Ortada hepimizin vergilerinin çarçur edildiği bir rant sistemi var ama maalesef sağlık hizmeti yok. Çünkü projelerinin merkezinde insan, emek, liyakat, halkımızın sağlık hakkı yok, sadece para ve rant var. Oysa bizler merkezinde insanın, emeğin, liyakatin, halkımızın sağlık hakkının olduğu bir sağlık sisteminin mümkün olduğunu ve bunu kurmanın çok kolay olduğunu biliyoruz. Bizler, herkesin eşit, nitelikli, ücretsiz, erişilebilir, kamusal sağlık hizmeti almasını istiyoruz. Bunun için, tıp eğitiminin en iyi düzeyde olmasını istiyoruz. Sistemlerine ucuz iş gücü üretmek için, dört duvardan ibaret tıp fakültelerinin açılmasını istemiyoruz.
"6-10 Ocak 2025 tarihleri arasında bir kez daha iş bırakacağız"
Sağlık Bakanı`na bir kez daha sesleniyoruz; hatanızdan hemen geri dönün. Onurumuzla oynamayı bırakın. Aklımızla, emeğimizle dalga geçmekten, bizlerle alay etmekten vazgeçin. Meslek onurumuzu, mesleki saygınlığımızı ayaklar altına almanıza asla müsaade etmeyeceğiz. Sorunları biz yaşıyoruz, bize danışın. Sağlık ortamını sürekli karıştırmak yerine, asıl işinizi yapın. Bunları yapamıyorsanız acilen istifa edin. Uyarılarımızı dikkate almamaya devam ettiğiniz için aile sağlığı merkezlerinde 6-10 Ocak 2025 tarihleri arasında 5 gün süre ile bir kez daha iş bırakacağız. Bu kez ayrıca 8 Ocak 2025 Çarşamba günü özel sektörde veya kamuda, her nerede sağlık hizmeti veriyorsak orada acil sağlık hizmeti dışında hizmet vermeyeceğiz. Bu iş bırakmalarımızın tek sorumlusu bize başka çözüm yolu bırakmadığınız için sizsiniz.
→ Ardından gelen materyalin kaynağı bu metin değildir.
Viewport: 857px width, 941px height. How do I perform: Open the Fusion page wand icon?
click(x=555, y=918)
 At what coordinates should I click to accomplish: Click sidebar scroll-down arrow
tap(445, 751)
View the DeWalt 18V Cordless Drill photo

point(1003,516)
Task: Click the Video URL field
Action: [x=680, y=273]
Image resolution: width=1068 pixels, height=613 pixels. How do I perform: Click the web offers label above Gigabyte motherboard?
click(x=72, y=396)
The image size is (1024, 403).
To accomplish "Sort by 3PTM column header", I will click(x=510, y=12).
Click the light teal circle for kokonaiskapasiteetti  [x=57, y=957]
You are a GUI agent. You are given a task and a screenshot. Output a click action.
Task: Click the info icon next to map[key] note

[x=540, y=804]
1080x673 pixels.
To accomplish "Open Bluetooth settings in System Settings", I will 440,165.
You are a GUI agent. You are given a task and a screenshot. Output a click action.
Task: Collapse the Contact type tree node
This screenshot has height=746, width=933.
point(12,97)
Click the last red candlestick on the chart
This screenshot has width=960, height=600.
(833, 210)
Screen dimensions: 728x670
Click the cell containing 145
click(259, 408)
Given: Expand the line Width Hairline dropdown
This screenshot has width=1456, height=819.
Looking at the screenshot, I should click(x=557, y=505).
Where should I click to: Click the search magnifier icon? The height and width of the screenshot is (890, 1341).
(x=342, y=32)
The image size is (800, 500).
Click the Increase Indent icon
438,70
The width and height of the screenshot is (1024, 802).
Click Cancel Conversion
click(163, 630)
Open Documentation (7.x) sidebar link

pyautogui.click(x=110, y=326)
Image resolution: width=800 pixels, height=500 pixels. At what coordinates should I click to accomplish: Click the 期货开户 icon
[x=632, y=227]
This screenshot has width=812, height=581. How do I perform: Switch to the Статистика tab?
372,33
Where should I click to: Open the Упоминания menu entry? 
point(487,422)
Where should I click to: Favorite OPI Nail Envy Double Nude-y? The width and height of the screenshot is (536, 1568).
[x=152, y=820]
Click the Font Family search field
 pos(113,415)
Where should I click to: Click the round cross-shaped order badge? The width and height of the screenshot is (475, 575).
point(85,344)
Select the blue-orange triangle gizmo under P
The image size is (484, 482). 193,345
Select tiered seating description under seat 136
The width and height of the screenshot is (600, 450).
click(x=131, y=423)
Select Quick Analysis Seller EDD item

"Yerelde yöneticileriniz anayasal hakkımızı elimizden almaya çalışmasın"
Sayın Bakan, iş bırakma anayasal haktır. Yerelde yöneticilerinizi bu hakkımızı kullanmamızı engellemeye çalışmamaları konusunda uyarın. Sonuçta hakkımızı aradığımız için açılan soruşturmalara karşı dava açıyoruz ve tüm davaları da biz kazanıyoruz ve maalesef yöneticileriniz devleti mahkeme masrafları ile zarara uğratıyorlar. Halkın gece yatağa aç girdiği ülkemizde devletin bir kuruşunun dahi boşa savurulmaması gerektiğini hatırlatırız size! Son sözümüz sevgili halkımıza olsun. Bütün mücadelemiz sizlere iyi sağlık hizmeti vermek içindir. Bu kötü sağlık sistemine karşı birlikte mücadele edeceğiz ve mutlaka ve hep birlikte durduracağız."